Could this be an example of God's reacting to events in human time as a human would (ie, as if there were no divine plan?)
Nebuchadnezzar would not have known that he was doing the Lord’s will in destroying Tyre, so to him it was sin. How then could God repay (that is, reward him) for his sin? (Ezk 29:18-20)
Now the story of the trickery of the Gibeonites is very interesting, because it was by the grace of God that they were saved, and yet it was also God that told the Israelites to wipe out the inhabitants of Canaan. Was it not God who moved the Gibeonites to act as they did, and God who moved Joshua to accept the treaty of peace and disobey God? (Jos 9)
Reuben’s descendants were cursed, Judah’s blessed, though they had not even been born and had done nothing neither good nor bad, but their fates were decided by their ancestors. (Gn 49:3-4, 8-12)
So we see that God can work along 2 or many lines of influence, in this case, the influence of ancestry, and secondly, through the lives of each individual descendant.
To give an example, imagine 2 scenarios -- you're stuck on a desert island with one other person of the opposite sex, and the second, your regular real-life situation. If there's only one person you can choose to be your life partner, the only other option is to be single, which I think most people would rather not choose. But if you do choose that one other person that you happen to be stuck with, you would still have freely chosen to get with them. After all, you could have just stayed friends. Now compare this with your regular real-life situation. Some people, especially if you're online dating in a big city, will have tons of people to choose from. Others in small towns, perhaps they already know everyone that they could realistically choose from. In a sense you could say that the person living in a big city is "freer" than the person living in a small town, and that person in turn is freer than the person stuck on a desert island with one other person. But would this be an accurate way to measure free will -- that the degree of freedom depends on the number of choices?

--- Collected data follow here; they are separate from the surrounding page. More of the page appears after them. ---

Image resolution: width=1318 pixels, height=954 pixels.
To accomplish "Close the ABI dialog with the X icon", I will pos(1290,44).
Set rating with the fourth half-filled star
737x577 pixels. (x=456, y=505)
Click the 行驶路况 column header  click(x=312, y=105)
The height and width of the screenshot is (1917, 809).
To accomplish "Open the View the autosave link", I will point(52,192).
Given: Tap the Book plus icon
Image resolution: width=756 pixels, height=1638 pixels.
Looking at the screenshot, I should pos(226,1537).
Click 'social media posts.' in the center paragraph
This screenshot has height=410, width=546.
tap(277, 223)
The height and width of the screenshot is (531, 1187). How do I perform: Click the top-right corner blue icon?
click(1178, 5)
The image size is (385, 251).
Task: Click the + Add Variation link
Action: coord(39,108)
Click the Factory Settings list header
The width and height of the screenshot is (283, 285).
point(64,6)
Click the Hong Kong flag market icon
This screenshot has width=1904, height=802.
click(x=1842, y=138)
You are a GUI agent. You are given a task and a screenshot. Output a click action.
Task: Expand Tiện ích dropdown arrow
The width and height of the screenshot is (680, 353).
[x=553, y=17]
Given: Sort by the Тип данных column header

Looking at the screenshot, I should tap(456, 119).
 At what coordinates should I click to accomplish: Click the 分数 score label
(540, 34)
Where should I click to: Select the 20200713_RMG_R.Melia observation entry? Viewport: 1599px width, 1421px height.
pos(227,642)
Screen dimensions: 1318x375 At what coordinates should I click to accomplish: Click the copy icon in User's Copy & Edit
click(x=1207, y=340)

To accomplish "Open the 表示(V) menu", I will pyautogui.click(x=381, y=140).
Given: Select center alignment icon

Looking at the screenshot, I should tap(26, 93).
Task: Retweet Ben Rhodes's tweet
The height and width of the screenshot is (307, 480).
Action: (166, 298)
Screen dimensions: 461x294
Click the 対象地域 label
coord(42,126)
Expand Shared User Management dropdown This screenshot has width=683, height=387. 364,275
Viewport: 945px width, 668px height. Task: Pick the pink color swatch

No, rather, what matters is whether a person freely made even one choice between 2 options.
To elaborate on the second scenario (ie, your own regular situation), in a sense you already live on a metaphorical desert island. However, in this case, your "island" was created largely due to your own choices, or shall we say preferences? And if we say preferences, can those truly be considered choices, since we generally don't think of preferences as something we choose. You may not be able to help it that you're into blondes but not brunettes. Would this be deal breaker, though, if you met a brunette that was otherwise perfectly acceptable? Probably not. I hope you're not that shallow. But even if you are, you'd probably become a lot less shallow if you were on a desert island with a brunette. So we see that relativity also comes into play with free will decisions. If you were online dating in a big city, something as superficial as hair color might very well enter into your romantic decision-making quite frequently.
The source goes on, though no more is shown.